INGO Behavior Change Projects: Culturalism and Teenage Pregnancies in Malawi

Med Anthropol. 2019 May-Jun;38(4):327-341. doi: 10.1080/01459740.2019.1570187. Epub 2019 Feb 22.

Abstract

Adolescent girls are at the center of many health development interventions. Based on ethnographic research in rural Malawi, I analyze the design, implementation, and reception of an international non-government organization's project aiming to reduce teenage pregnancies by keeping girls in school.

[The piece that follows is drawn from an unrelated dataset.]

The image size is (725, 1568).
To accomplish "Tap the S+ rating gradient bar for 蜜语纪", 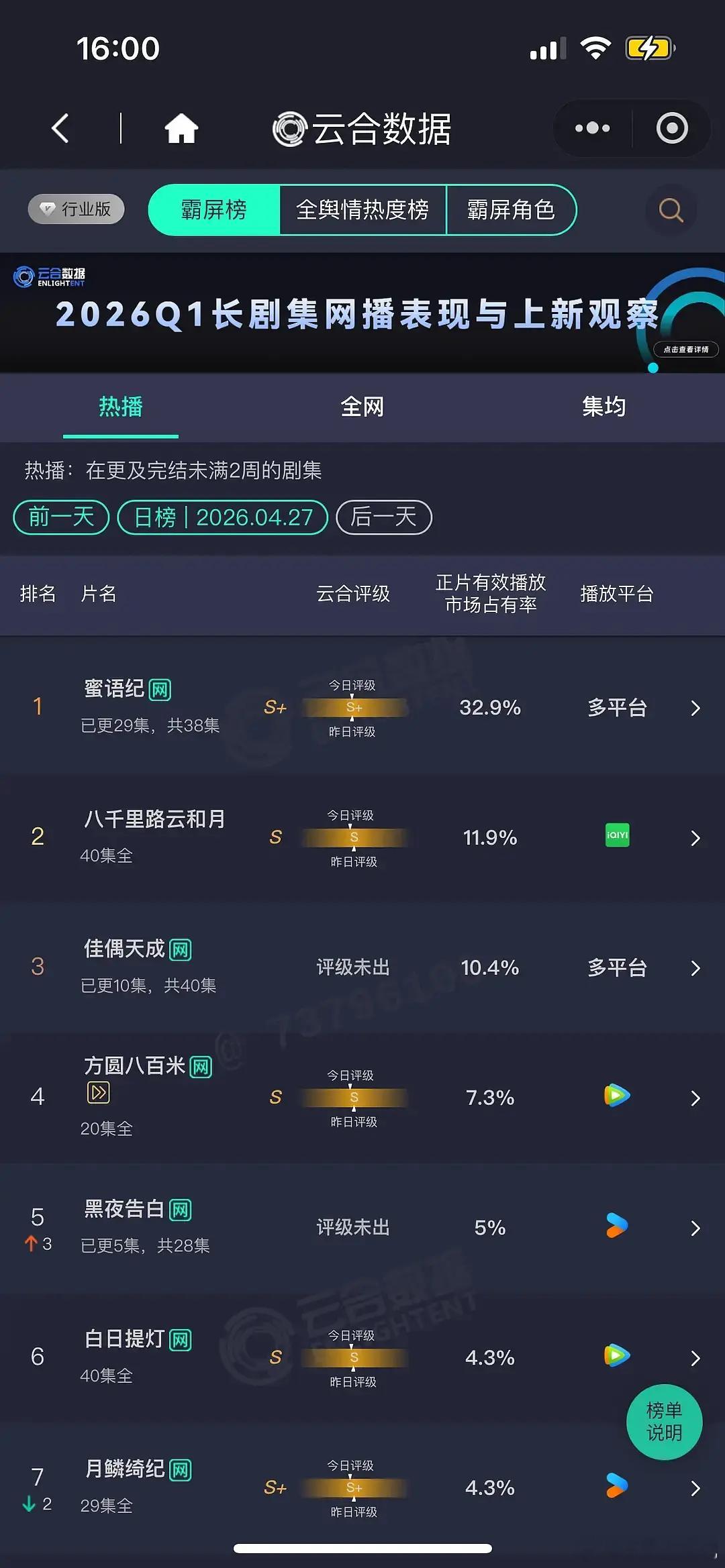I will pos(354,707).
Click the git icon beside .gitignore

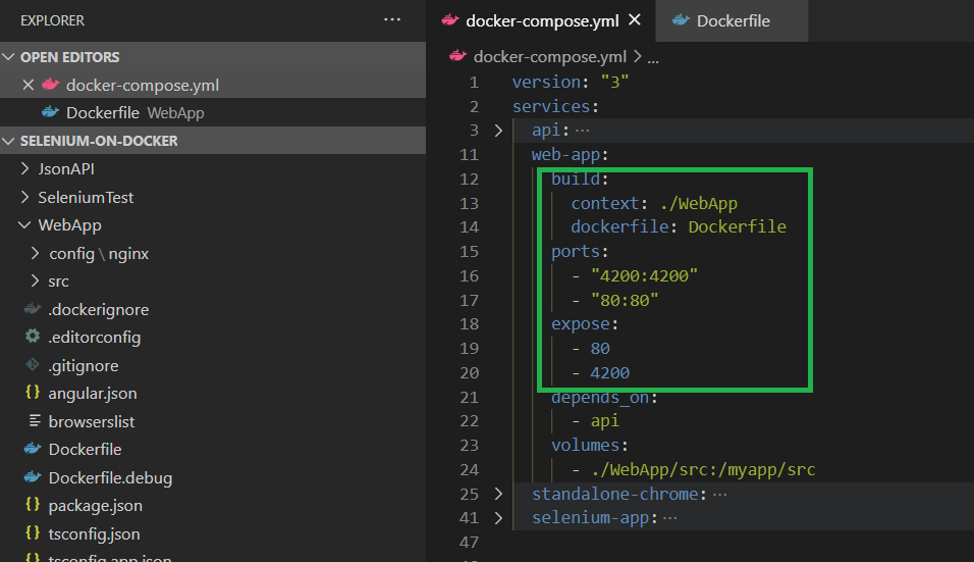pos(33,365)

Drawing on Fassin's theorization of culturalism as ideology, I analyze how a tendency to overemphasize culture is inherent to the project's behavior change approach, but is reinforced locally by class-shaped notions of development, and plays out through reinforcing ethnic stereotypes. I argue that culturalism builds upon previous health development initiatives that dichotomized modernity and tradition, and is strengthened by short-term donor funding.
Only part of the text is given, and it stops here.